Stored records ::
-.-.-
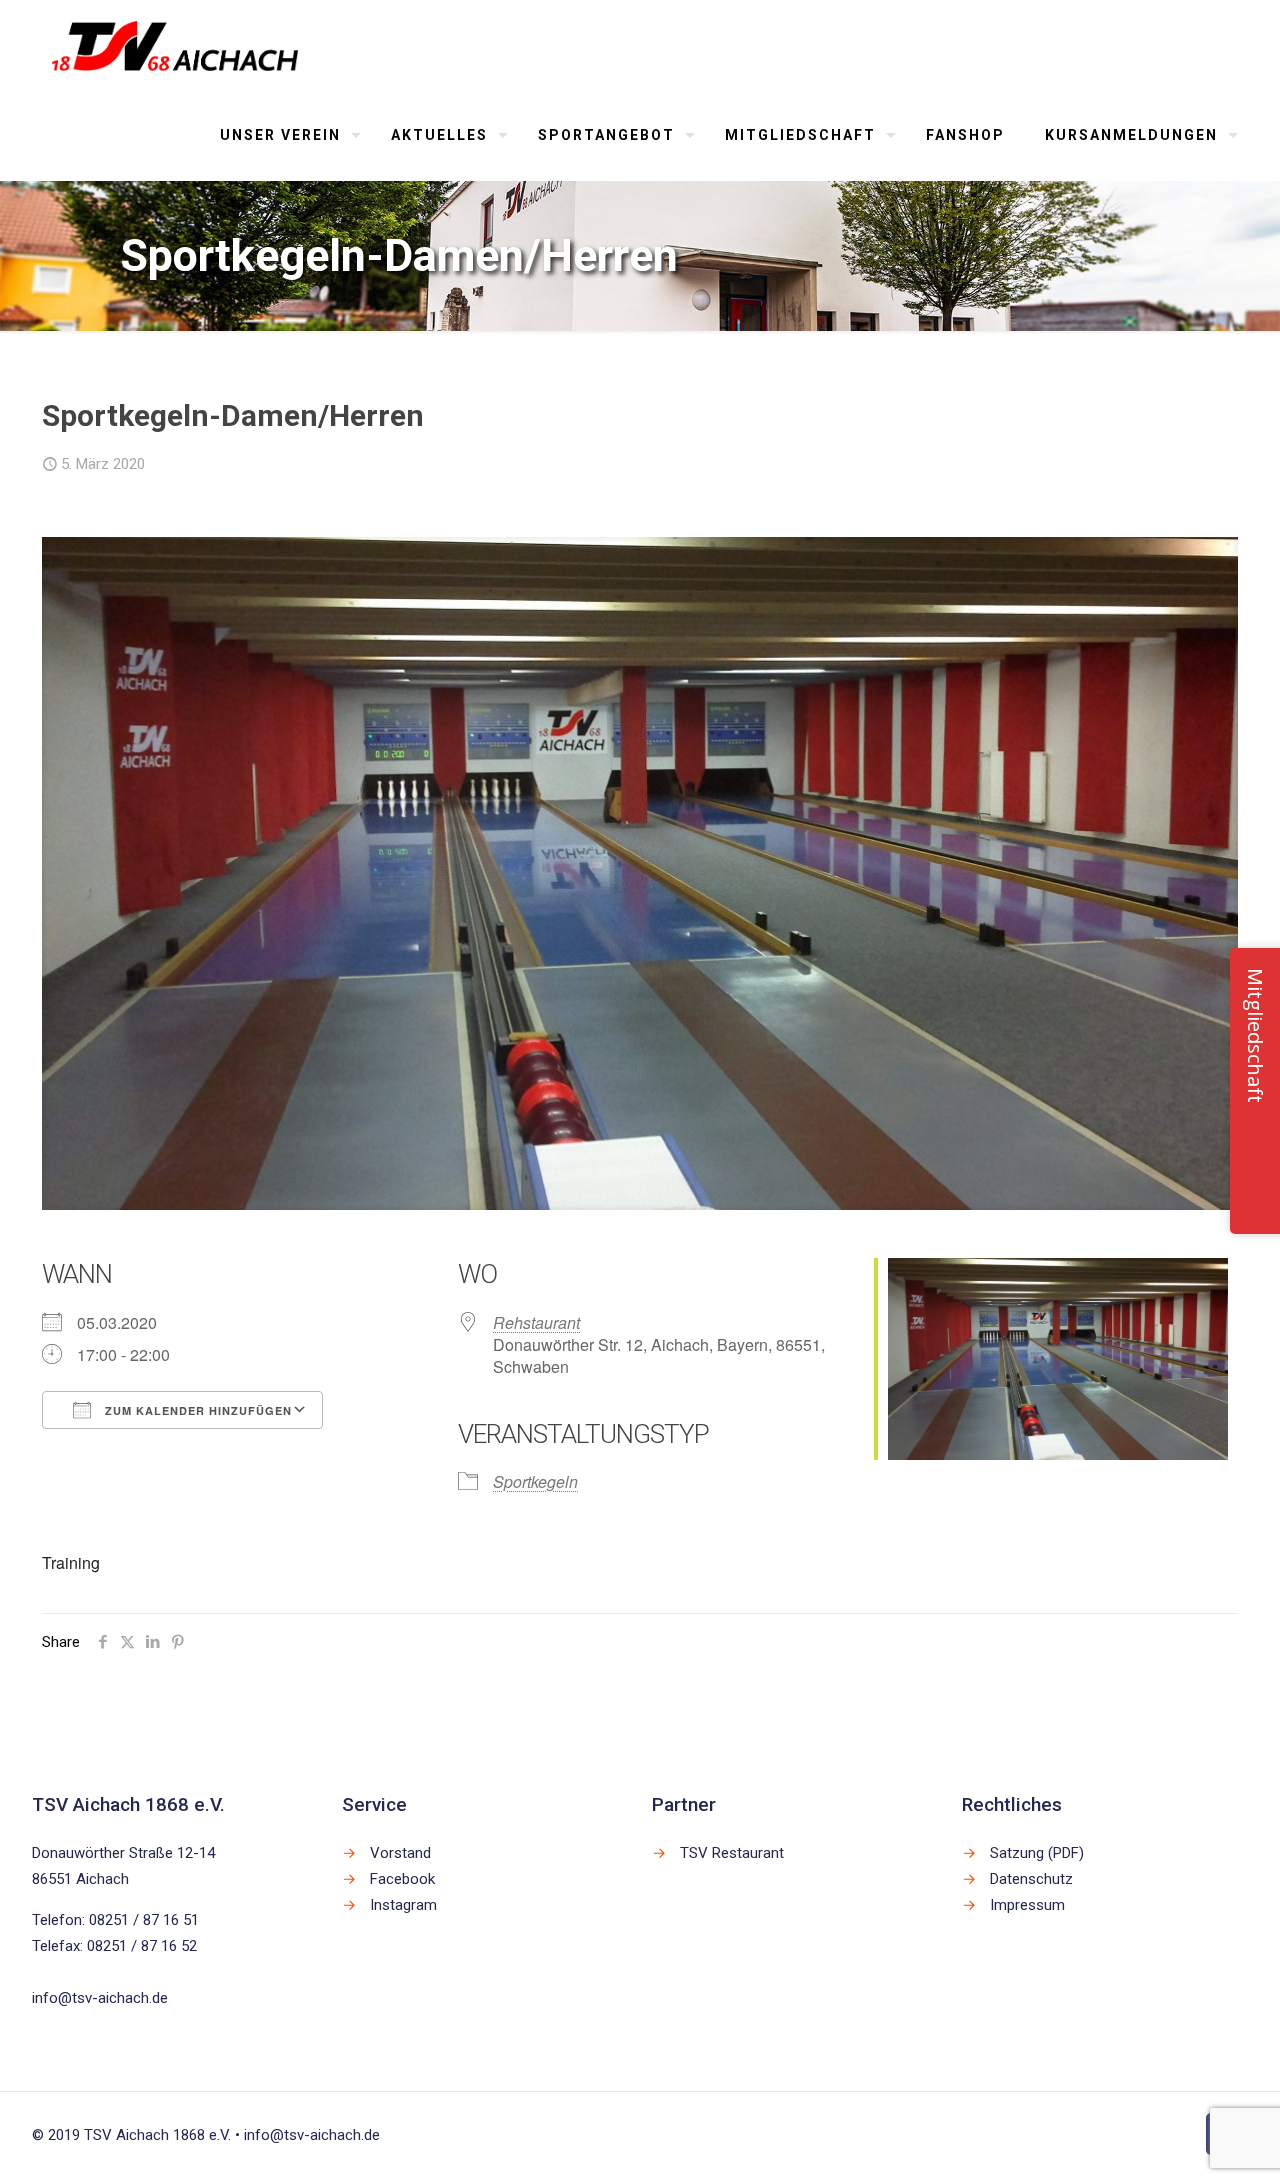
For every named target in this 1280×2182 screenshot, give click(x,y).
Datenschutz (1031, 1879)
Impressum (1027, 1905)
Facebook (402, 1879)
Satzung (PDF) (1037, 1853)
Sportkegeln (535, 1481)
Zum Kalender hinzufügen (196, 1410)
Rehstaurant (536, 1322)
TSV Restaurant (732, 1853)
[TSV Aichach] (175, 45)
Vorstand (400, 1853)
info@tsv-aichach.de (100, 1998)
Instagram (403, 1905)
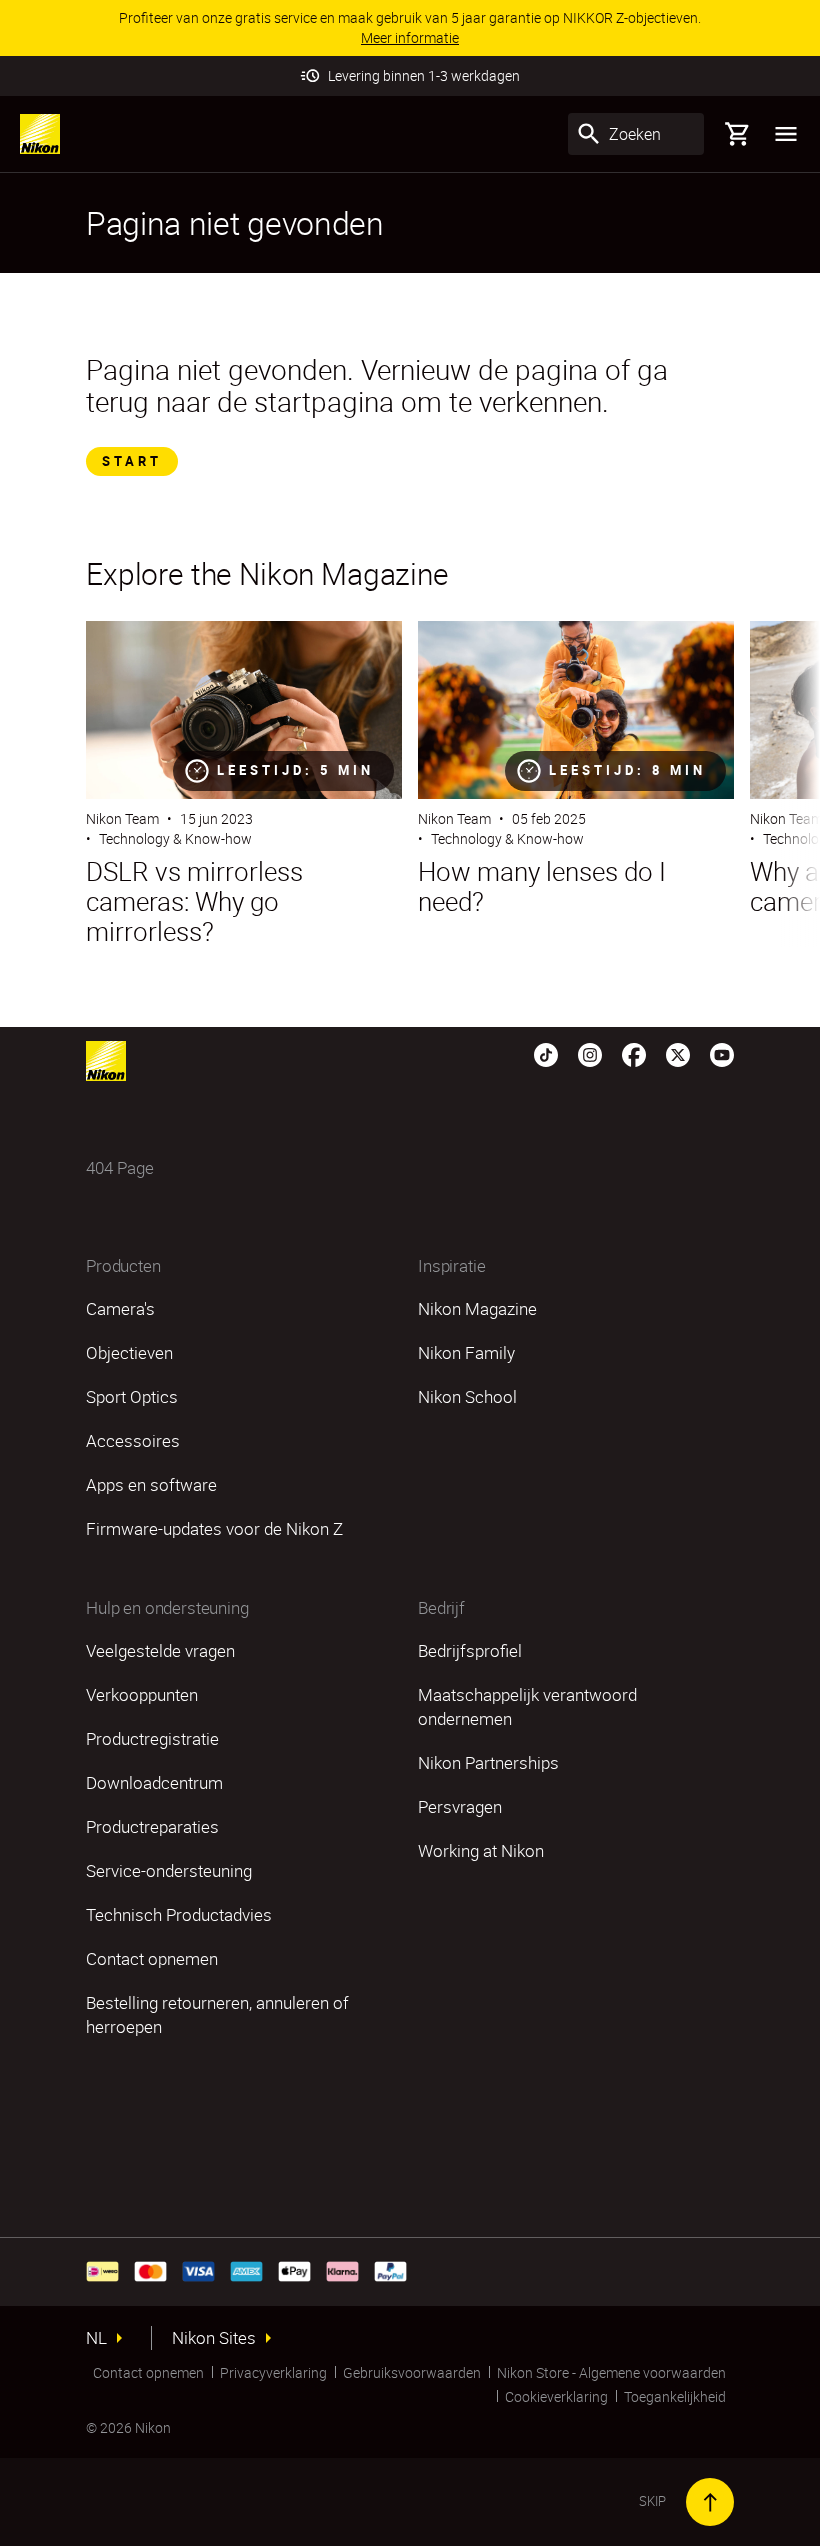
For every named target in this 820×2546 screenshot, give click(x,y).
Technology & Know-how (175, 838)
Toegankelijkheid (675, 2396)
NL (96, 2338)
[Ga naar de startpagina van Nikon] (40, 134)
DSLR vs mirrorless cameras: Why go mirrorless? (194, 902)
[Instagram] (590, 1053)
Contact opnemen (148, 2372)
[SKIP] (710, 2502)
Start (132, 461)
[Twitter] (678, 1053)
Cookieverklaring (556, 2396)
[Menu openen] (786, 134)
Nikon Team (122, 818)
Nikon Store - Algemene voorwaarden (611, 2372)
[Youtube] (722, 1053)
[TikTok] (546, 1053)
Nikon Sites (214, 2338)
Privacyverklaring (273, 2372)
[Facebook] (634, 1053)
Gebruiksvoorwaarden (412, 2372)
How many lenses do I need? (542, 887)
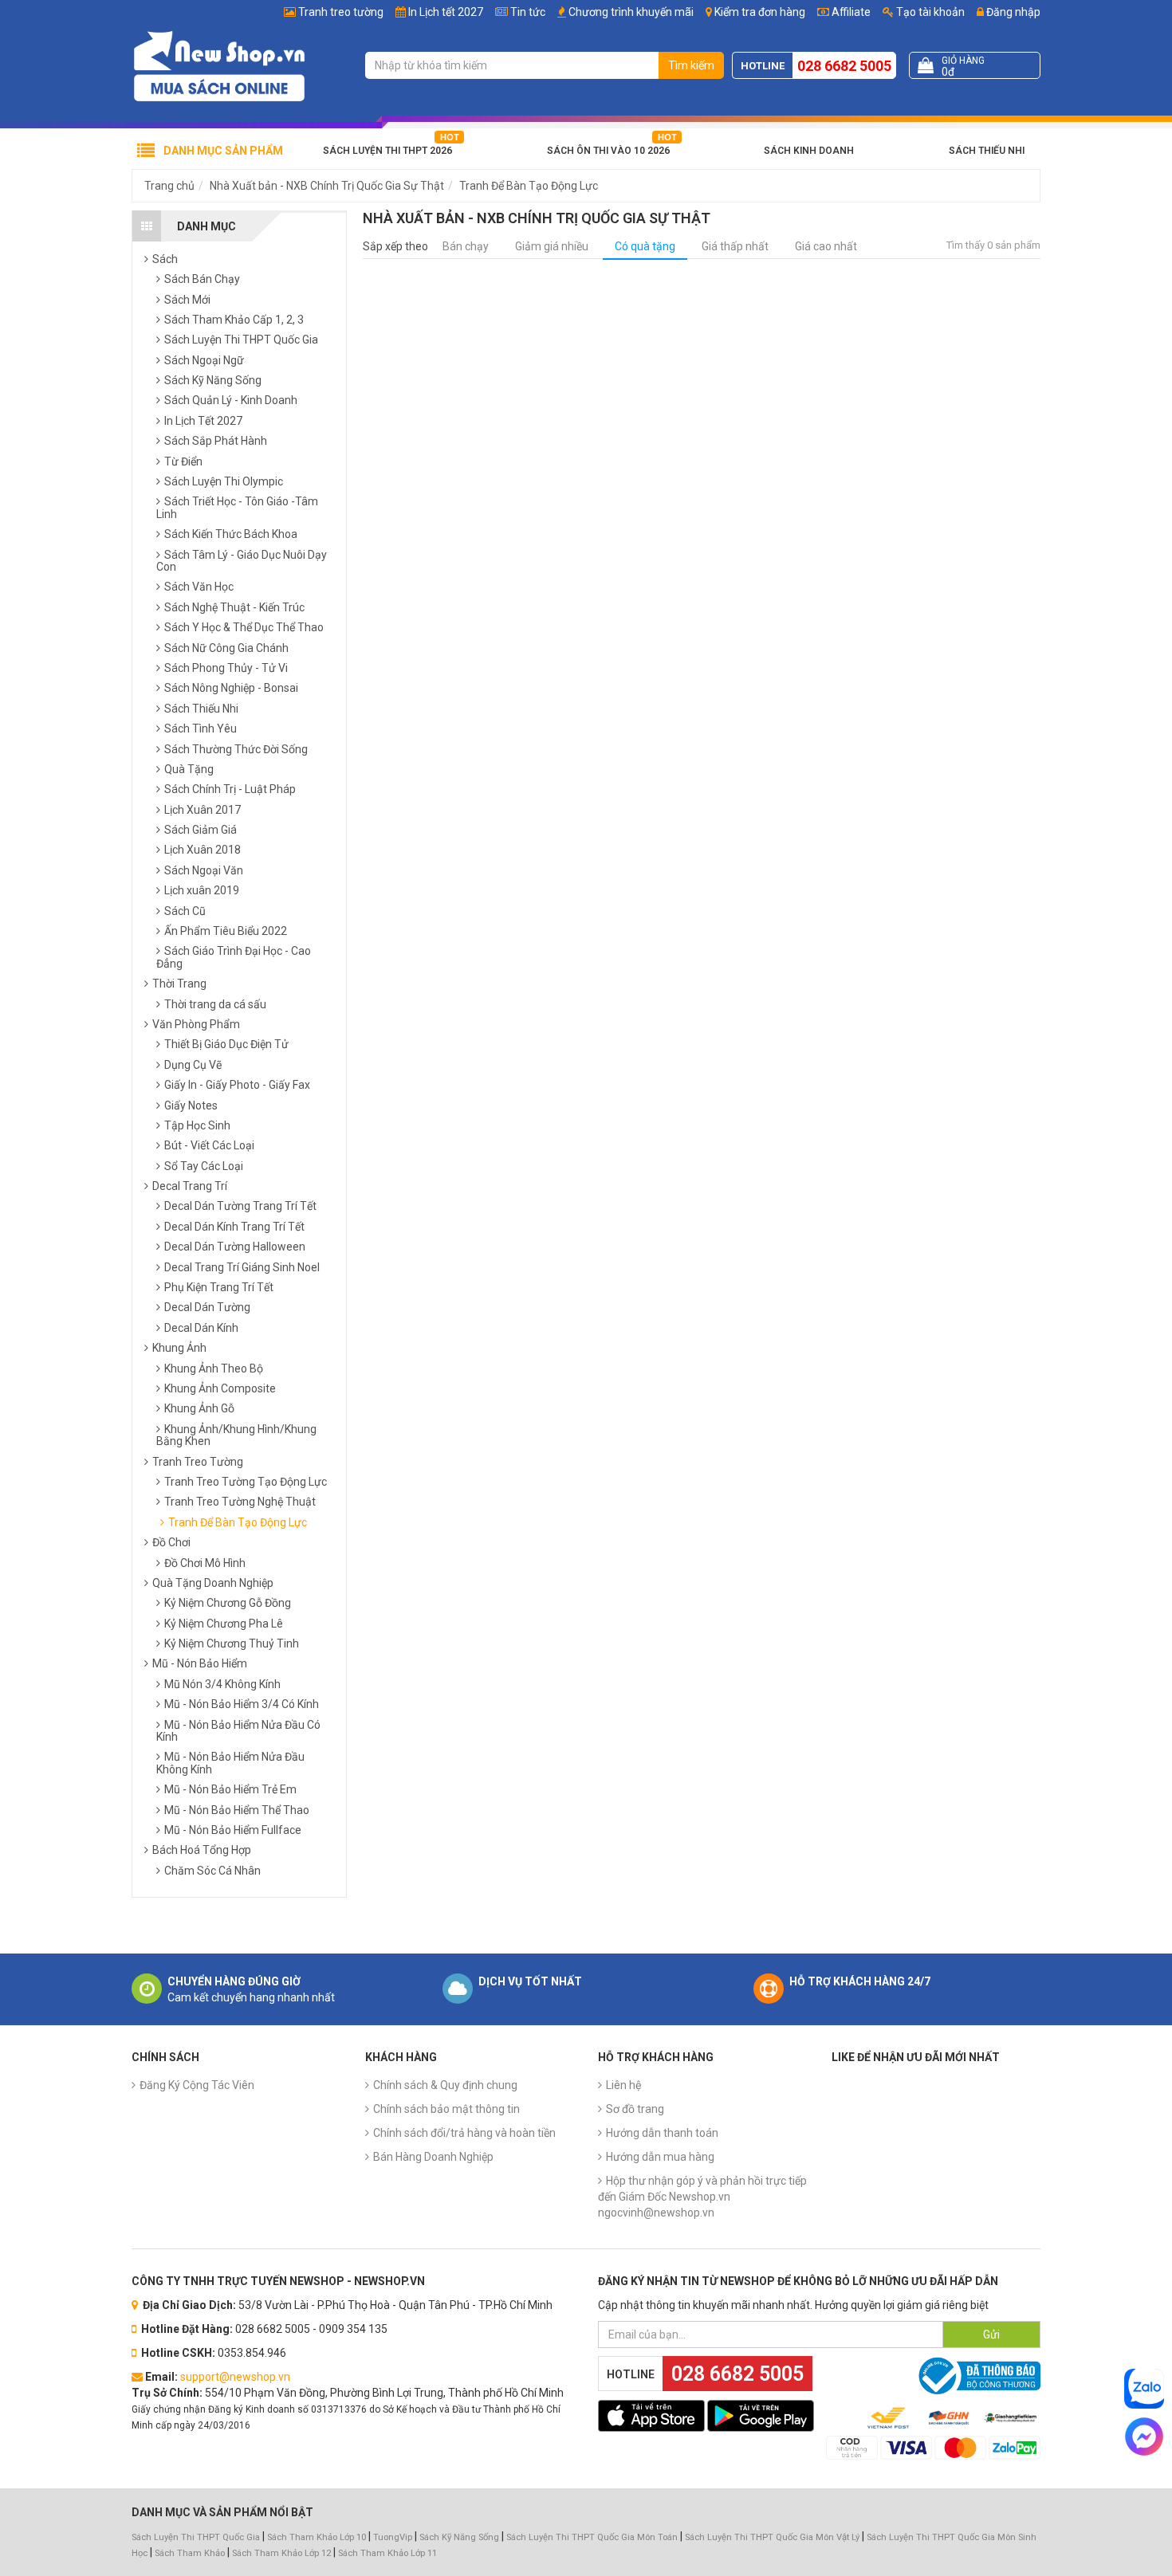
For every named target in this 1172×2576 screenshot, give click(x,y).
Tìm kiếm (691, 65)
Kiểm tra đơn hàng (759, 12)
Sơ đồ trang (635, 2109)
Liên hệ (623, 2085)
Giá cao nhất (826, 246)
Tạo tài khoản (929, 12)
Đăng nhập (1012, 12)
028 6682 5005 (844, 65)
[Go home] (219, 65)
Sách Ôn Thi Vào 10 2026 (608, 150)
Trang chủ (169, 185)
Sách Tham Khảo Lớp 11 (387, 2553)
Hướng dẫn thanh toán (662, 2132)
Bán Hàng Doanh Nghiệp (433, 2156)
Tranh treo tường (340, 12)
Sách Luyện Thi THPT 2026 (387, 150)
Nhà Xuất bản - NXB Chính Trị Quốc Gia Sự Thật (327, 185)
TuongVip (392, 2537)
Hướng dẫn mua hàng (660, 2156)
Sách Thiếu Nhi (987, 150)
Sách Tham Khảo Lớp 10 (316, 2537)
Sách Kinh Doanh (809, 150)
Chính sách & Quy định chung (445, 2085)
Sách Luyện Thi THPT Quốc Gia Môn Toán (592, 2537)
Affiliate (850, 12)
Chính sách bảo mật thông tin (446, 2109)
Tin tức (527, 12)
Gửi (991, 2334)
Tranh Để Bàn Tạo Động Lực (528, 185)
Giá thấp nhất (735, 246)
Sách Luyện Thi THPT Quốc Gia (196, 2537)
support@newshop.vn (235, 2376)
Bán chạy (465, 246)
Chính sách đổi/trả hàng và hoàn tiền (464, 2132)
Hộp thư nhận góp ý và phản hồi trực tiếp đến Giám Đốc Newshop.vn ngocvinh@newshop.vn (702, 2196)
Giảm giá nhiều (551, 246)
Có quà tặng (645, 246)
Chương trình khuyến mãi (631, 12)
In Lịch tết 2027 (445, 12)
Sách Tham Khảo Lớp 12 (282, 2553)
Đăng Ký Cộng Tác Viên (197, 2085)
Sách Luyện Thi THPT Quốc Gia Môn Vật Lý (772, 2537)
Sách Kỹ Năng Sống (459, 2537)
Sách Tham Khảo (190, 2553)
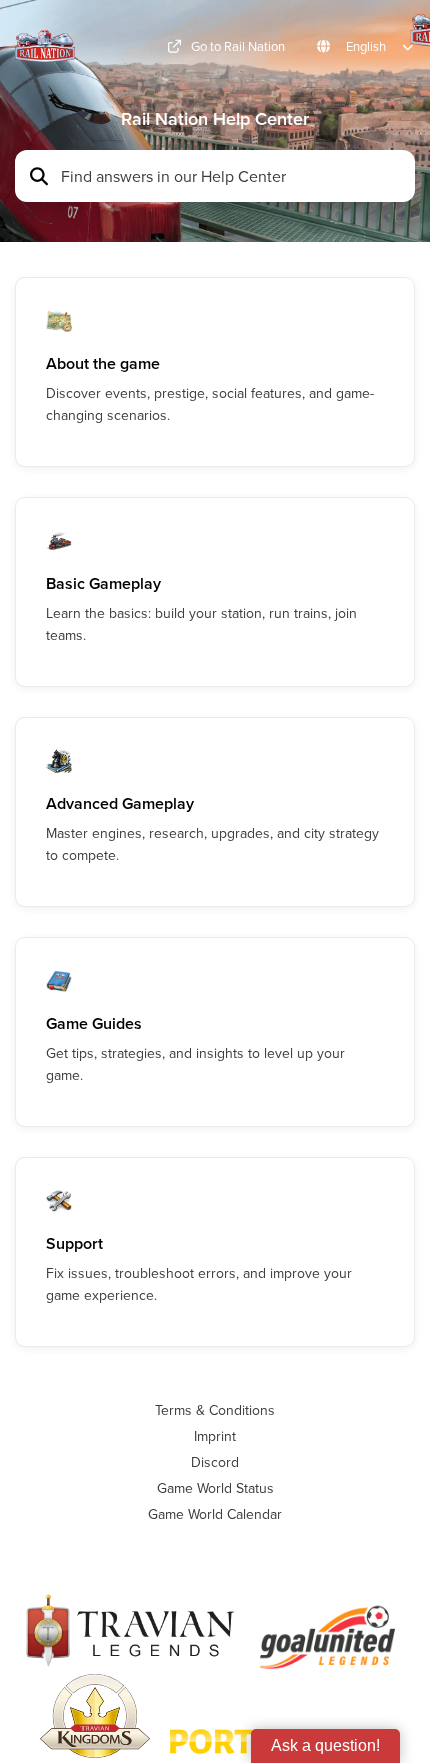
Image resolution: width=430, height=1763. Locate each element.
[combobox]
-.-.-
EXERCISE REQUIREMENTS :: Print only the lines from the line that contains "support@newshop.vn (235, 2376)" to the final line of the data, inclusive. Pictures stay out.

YOUR SOLUTION ::
support@newshop.vn (235, 2376)
Bán chạy (465, 246)
Chính sách đổi/trả hàng và hoàn tiền (464, 2132)
Hộp thư nhận góp ý và phản hồi trực tiếp đến Giám Đốc Newshop.vn ngocvinh@newshop.vn (702, 2196)
Giảm giá nhiều (551, 246)
Có quà tặng (645, 246)
Chương trình khuyến mãi (631, 12)
In Lịch tết 2027 (445, 12)
Sách Tham Khảo Lớp 12 (282, 2553)
Đăng Ký Cộng Tác Viên (197, 2085)
Sách Luyện Thi THPT Quốc Gia Môn Vật Lý (772, 2537)
Sách Kỹ Năng Sống (459, 2537)
Sách Tham Khảo (190, 2553)
Image resolution: width=430, height=1763. Locate each element.
[combobox]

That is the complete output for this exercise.